This thesis maps the end of the millenium in terms of the geostrategic
flux of the post Cold War world system. Using the concept
of turbulence developed in the physics of fluids, and Gilles Deleuze
& Felix Guattari's liquid microphysics of the war machine, a
materialist analysis of violence is developed which cuts through the
binary oppostions of order/chaos, law/violence, war/peace to
construct a cartography of speeds and slowness, collective
compositions and power.
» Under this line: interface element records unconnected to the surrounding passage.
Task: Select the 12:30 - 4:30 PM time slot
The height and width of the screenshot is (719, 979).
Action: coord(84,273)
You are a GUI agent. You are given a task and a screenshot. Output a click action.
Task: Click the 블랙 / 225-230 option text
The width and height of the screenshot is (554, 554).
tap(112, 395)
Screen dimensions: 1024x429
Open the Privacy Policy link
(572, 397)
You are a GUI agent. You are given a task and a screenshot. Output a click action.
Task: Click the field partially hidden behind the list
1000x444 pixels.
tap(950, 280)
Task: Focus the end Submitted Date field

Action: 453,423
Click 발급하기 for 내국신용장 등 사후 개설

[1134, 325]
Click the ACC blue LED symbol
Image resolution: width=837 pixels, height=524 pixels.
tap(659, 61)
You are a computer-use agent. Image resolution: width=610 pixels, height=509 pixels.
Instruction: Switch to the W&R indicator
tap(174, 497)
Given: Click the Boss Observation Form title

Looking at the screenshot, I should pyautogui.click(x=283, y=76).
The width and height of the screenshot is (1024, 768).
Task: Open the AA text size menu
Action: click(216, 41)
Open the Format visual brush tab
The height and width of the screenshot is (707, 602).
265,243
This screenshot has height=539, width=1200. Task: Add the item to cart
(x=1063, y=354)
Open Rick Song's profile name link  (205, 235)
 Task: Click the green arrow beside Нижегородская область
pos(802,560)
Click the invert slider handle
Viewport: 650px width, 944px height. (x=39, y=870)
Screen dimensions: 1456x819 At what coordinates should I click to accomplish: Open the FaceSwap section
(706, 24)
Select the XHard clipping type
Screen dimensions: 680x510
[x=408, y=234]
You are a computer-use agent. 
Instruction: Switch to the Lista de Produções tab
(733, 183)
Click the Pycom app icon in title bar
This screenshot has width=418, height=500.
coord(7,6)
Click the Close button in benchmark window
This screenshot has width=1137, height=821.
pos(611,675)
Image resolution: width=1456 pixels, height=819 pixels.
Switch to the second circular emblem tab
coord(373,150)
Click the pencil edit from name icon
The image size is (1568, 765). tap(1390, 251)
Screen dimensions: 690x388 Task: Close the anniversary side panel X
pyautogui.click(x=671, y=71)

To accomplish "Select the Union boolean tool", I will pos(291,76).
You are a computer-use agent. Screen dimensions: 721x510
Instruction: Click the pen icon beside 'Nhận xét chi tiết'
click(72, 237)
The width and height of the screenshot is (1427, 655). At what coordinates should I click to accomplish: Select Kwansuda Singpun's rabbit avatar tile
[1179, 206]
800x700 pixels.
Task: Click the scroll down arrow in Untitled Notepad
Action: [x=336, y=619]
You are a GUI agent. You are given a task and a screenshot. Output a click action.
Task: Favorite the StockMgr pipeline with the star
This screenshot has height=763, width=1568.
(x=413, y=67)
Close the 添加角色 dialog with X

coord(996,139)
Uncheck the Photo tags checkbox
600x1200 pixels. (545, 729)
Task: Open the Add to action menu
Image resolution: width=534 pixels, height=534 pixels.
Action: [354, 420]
Sector 1 defines postmodernity in terms
of cybernetic culture, delineating the distinction between Deleuze &
Guattari's concept of cartography and steering the problem out of
the remit of a juridico/politico/moral discourse telwards physics.
Sector 2 develops a fluid physics of turbulence and connects it to a
materialist analysis of social systems by mapping turbulent and
laminar flow onto Deleuze & Guattari's war machine and apparatus
of capture. A fluid dynamics of insurgency is then outlined with
reference to the geo-strategic undercurrent constituted by Chinese
martial theory. Sector 3 reconfigures social evolution in relation to
the non-linear social physics developed in Sector 2, unmasking the
racism and Imperialism of linear narratives of progress. Instead of
progression from one historical phase to another, the planet is seen
to be composed of a virtual co-existence of modes stretched out on
a continuum of war. This continuum connects the martial modes of
despotic states, disciplinary states and packs. These modes differ in
their degree of compositional laminarization. Sector 4 deploys the
cartography on the emergence of a planetary cybernetic culture and
its relation to a global machinery of war. Postmodern control is
designated as turbulence simulation or programmed catastrophe- a
runaway process of accident or emergency quantizing typified by
implosive turbulence in the core of the world system and its
overexposure. Sector 5 pushes the cartography towards an antifascist
fluid mechanics otherwise denoted as an ethics of speed or a
tao of turbulence.

Item Type: Thesis [via Doctoral College] (PhD)
Subjects: D History General and Old World > D History (General)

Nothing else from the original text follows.